The Freedom in American Songs by Kathleen Winter

the-freedom-in-american-songsIn the latest issue of Quill and Quire, writer and editor John Metcalf writes of the short story that it “does not translate us to another world; it drives us deeper into this one.” Depth being the object, rather than anything sweeping. As a reader, an advantage of the short story over the novel is one can read it once, and then promptly read it again, “read it again” being the best advice to anyone complaining about a short story being over too soon, about being left wanting to know what happens next. That reader so intent on what happens next, it might be suggested, is focusing on all the wrong details—what’s outside of the story rather than what is within. It’s a curious perspective. But I understand it, in part.

I understand it, in part, because I too like sweeping, especially when I’m turning the pages of a book. The short story collection often lacks momentum, its stories not necessarily meant to be read one after the other, each one considered singularly instead. But it’s a book after all, and its service then is less for the reader than for the stories themselves—a thoroughly worthy mission, to deliver them from ephemera. And deliver them to the reader too, yes, but we like one page to lead to another. An unlinked short story collection can be a bumpy road, so it helps when the stories are good, as is the case of The Freedom in American Songs by Kathleen Winter (and edited by John Metcalf, no less).

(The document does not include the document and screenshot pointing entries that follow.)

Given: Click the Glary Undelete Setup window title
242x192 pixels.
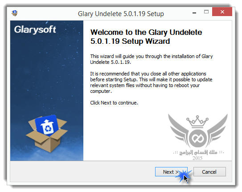Looking at the screenshot, I should [x=121, y=14].
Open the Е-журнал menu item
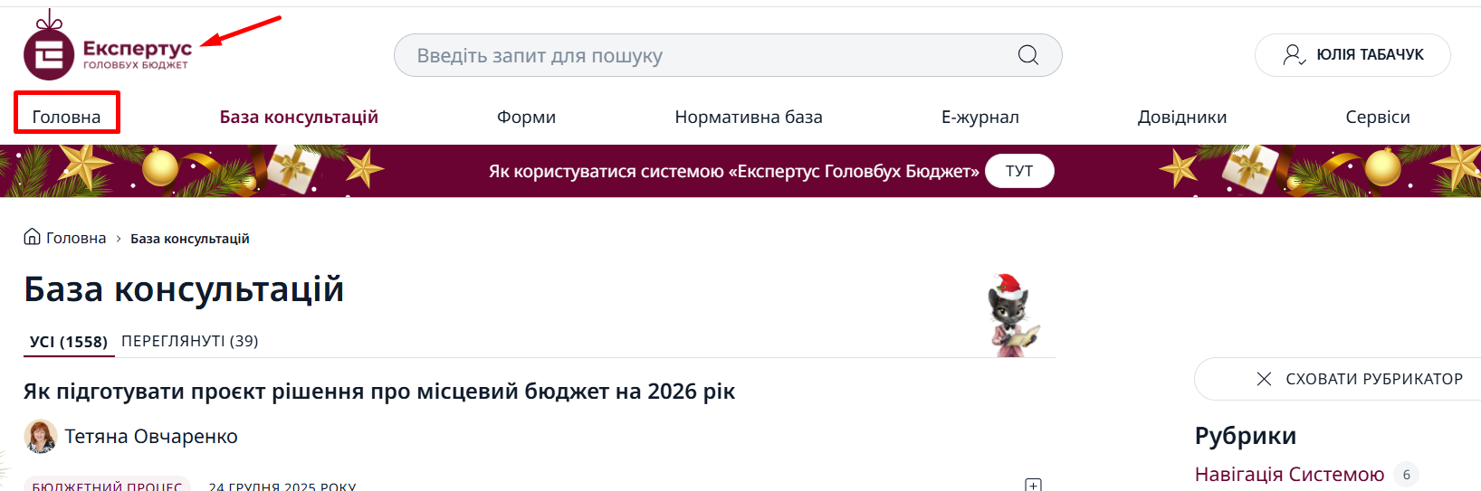The width and height of the screenshot is (1481, 491). click(x=979, y=117)
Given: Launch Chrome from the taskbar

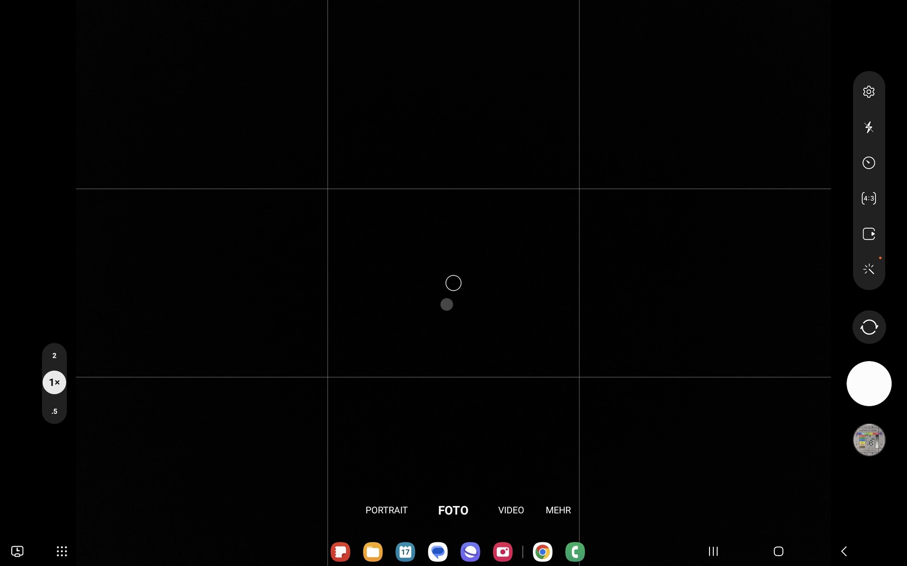Looking at the screenshot, I should coord(542,552).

My favourite story in this collection was “Flyaway”, a bizarre, twisted story of motherhood from the perspective of a woman who is not a mother and therefore has a most objective point of view on the subject, her objectiveness not entirely undermined by the fact that she deranged. I also loved “Every Waking Moment”, a love story told outside the lines, and so are most of these tales, actually.

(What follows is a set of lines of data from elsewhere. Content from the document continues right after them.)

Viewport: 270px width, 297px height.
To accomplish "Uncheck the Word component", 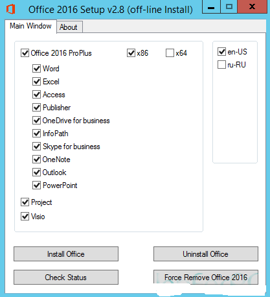I will (x=37, y=69).
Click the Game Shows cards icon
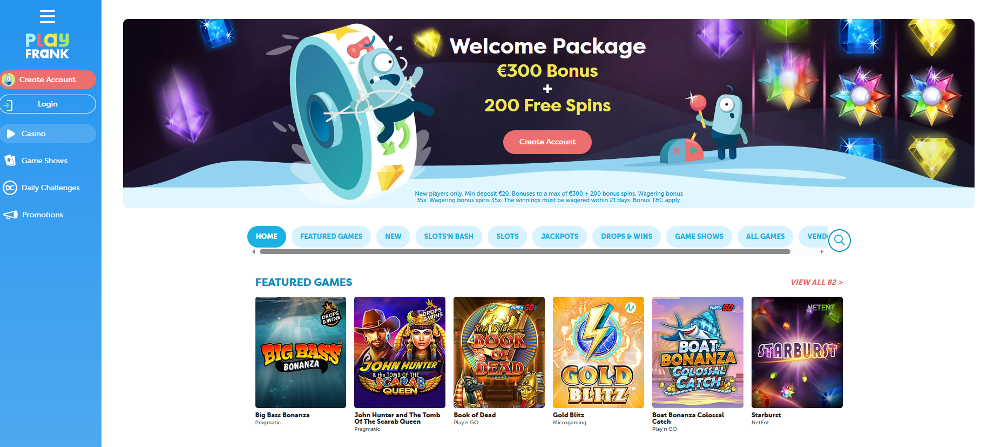 [10, 161]
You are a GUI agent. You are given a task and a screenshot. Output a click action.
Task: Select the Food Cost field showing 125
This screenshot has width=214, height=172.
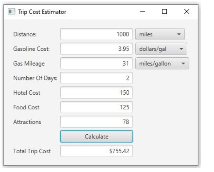pos(97,107)
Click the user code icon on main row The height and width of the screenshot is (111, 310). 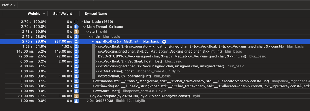(x=76, y=37)
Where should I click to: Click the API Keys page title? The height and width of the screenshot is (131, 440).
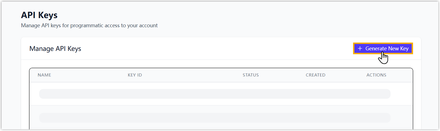click(39, 15)
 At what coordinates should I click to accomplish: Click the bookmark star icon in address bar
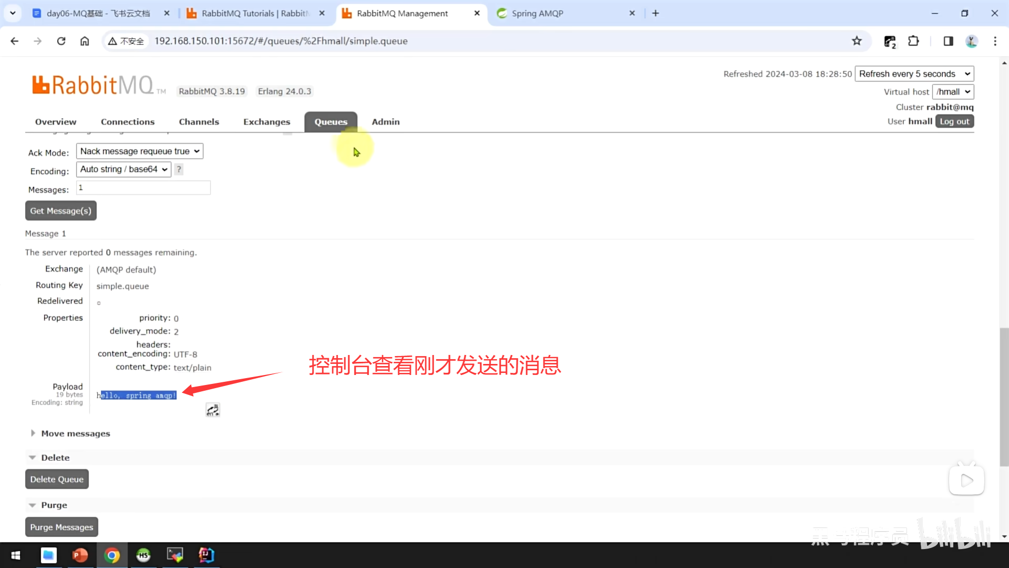tap(857, 41)

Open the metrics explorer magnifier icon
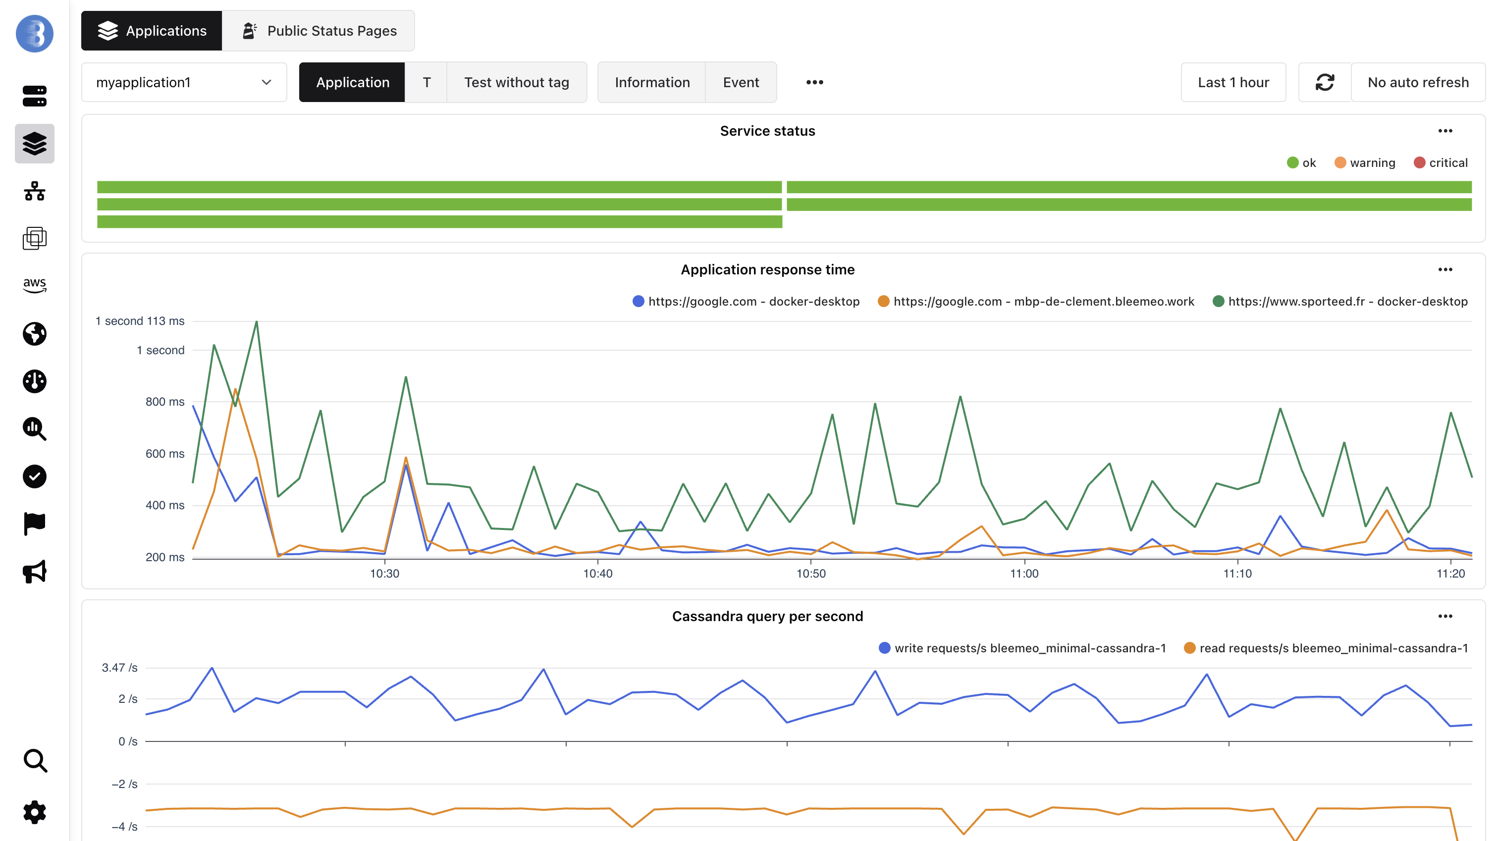click(34, 429)
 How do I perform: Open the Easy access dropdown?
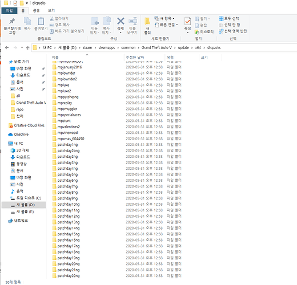(166, 25)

“The Freedom in American Songs” recounts a long-ago love between a high school boy and his flamboyant classmate, a story full of yearning and which ends in heartbreak. “Of the Fountain” concludes with a similar gut-punch, a woman’s fascination with a neighbourhood eccentric causing them both trouble, and teaching none of the lessons the story’s beginning supposes. “You Seem a Bit Sad” comes from the same kind of point of view, illuminating the strange intimacy that arrives between people who brush past one another in day-to-day life, those small reprieves from loneliness. In two of “The Marianne Stories” that begin the collection, the title character’s loneliness is self-imposed, resulting from her move to a small village whose inhabitants aren’t sure of her intentions (and neither she of theirs), and she aches to be among them just  as much as the chasm between them is gaping.

These are stories of misfits, though never for the usual reasons, often for small reasons that stay under the radar. These are stories that start off with remarkable first lines and paragraphs, lines that don’t pull you in necessarily, but they make you want to follow them. These stories are steeped in details, page 32 standing out in particular as the greatest inventory of a streetscape that I have ever encountered, right now to knickknacks on a mantlepiece spied through a window with its curtains open. Stories whose narrators’ intentions are never entirely pure, these characters standing on the cusp of self-awareness. Stories whose revelations are never the obvious ones, or the easy ones. Stories about the possibility of change, rather than change itself. Stories that each stand on their own, and are difficult to thread together in a paragraph. Or a sentence.

Except that each of them begs to be read once, and then again.